DNA, DNA the chant went up, and a new appeal was filed stating that the wrong man was on death row. All the defense needed was to get its own DNA test of that bloody T-shirt and they would prove Willie did not kill Kay Burns.                  

 

I doubt if anyone in town knew as much about this case as the Journal Star’s Phil Luciano. Old murder cases fade away rapidly, but he reported the results of appeals and followed the antics of the Chicago lawyers.

 

“DNA testing called for by the defense will point to the real killer. They

think it was the boyfriend, Proctor. Startling new evidence that never saw the light of day will be revealed.”

 

State’s Attorney Lyons, who was not in office at the time of the trial had a different idea about the DNA push.

 

“Much ado…desperate ado about nothing. They’re banging pots and pans that’s all.”

 

Mr. Lyons went on to remind us that these Chicago people have been Enoch’s lawyer since 1989 but did not use the DNA ploy until 1998.

 

1-19-2000: Willie is still alive, Armanda is still in her grave, and the DNA results came back, pointing the guilty finger at… you guessed it, Willie Enoch.

So Enoch’s demand for genetic testing DNA backfired. So now what?

The Attorney General of Illinois handled the DNA demand and now that the results are in one would think that all avenues have been sealed as far as appeals go.

 

“If the courts worked half as hard to oppose sentences as they do to prevent them the public would have more faith in the legal system”. That’s our favorite SA speaking again.

 

“The view I take is from Armanda Burns. I stand at her grave in the proverbial sense because she could not speak then and she cannot speak now. The clock ticks slowly.”

 

About the results of the DNA, Lyons said, “well the results are in,

Willie was there, no one else, just him. The results showed that Enoch was there so what does that tell you about his innocence?”

 

                       CLOSE  THE  BOOKS  ON  WILLIE ENOCH

 

A new date was set for the execution of the killer of Armanda Burns.
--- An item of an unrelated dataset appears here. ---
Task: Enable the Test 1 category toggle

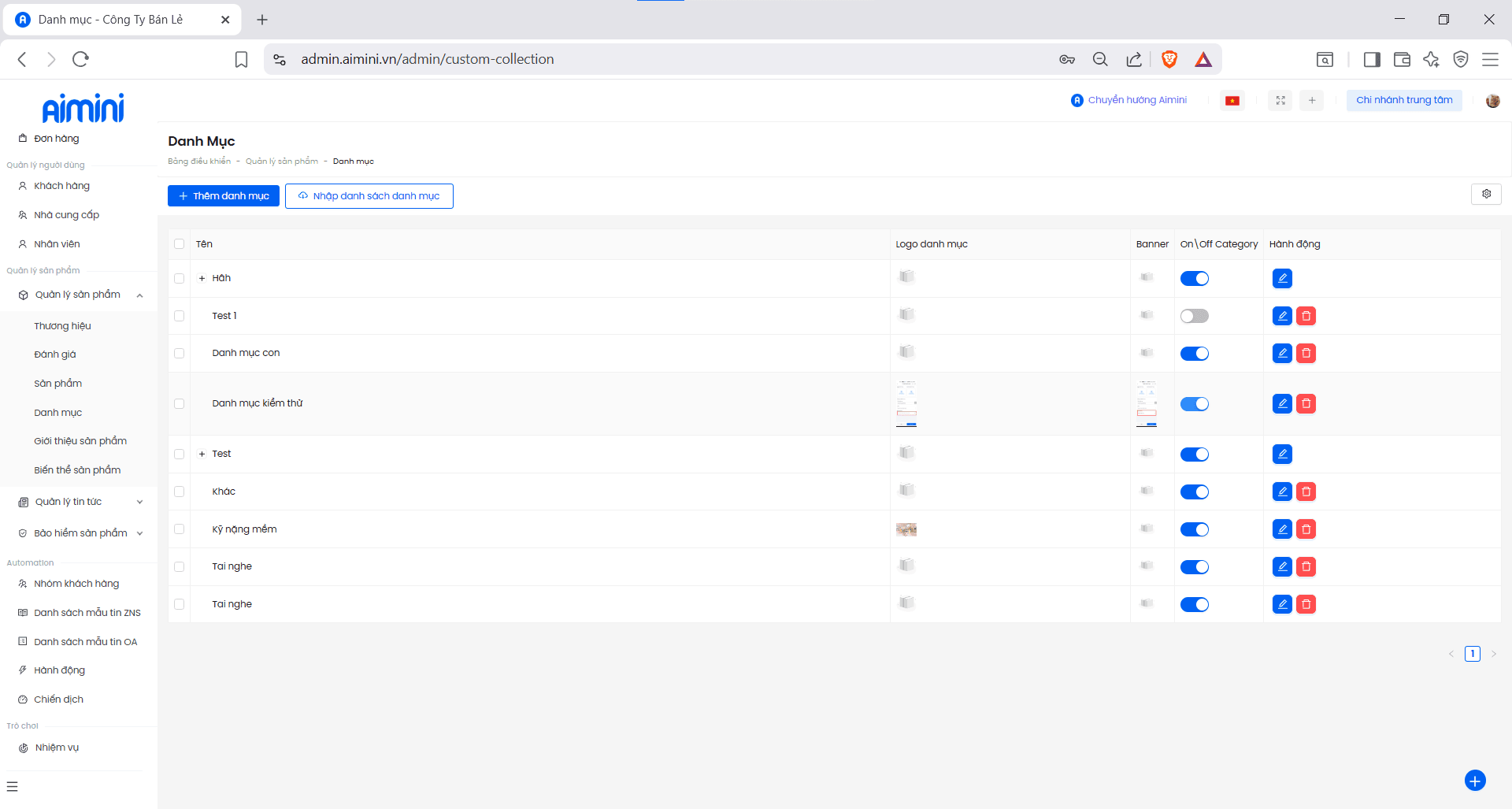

Willie told guards that he was looking forward to flying in the helicopter that would take him down to Southern Illinois for his lethal injection. But that would never be. He would not only never get his ride in a helicopter, he would never feel the needle from the injection.

 

On June 11, 2003 Willie Enoch suffered an apparent heart attack and died on a stretcher on the way to the prison infirmary.

 

                “The Lord is going to take me if that is his wish.

                  This prison life is nothing but misery”.

 

I wonder what the people who loved Armanda Kay Burns would say to that?

 

Jed Stone the activist lawyer for Willie Enoch said ‘I guess Willie cheated                                               

the hangman this morning. More importantly he cheated us out of the chance to provide compelling evidence for a court somewhere that Enoch was innocent.’

 

With that comment I think it is time to close the book on Willie Enoch.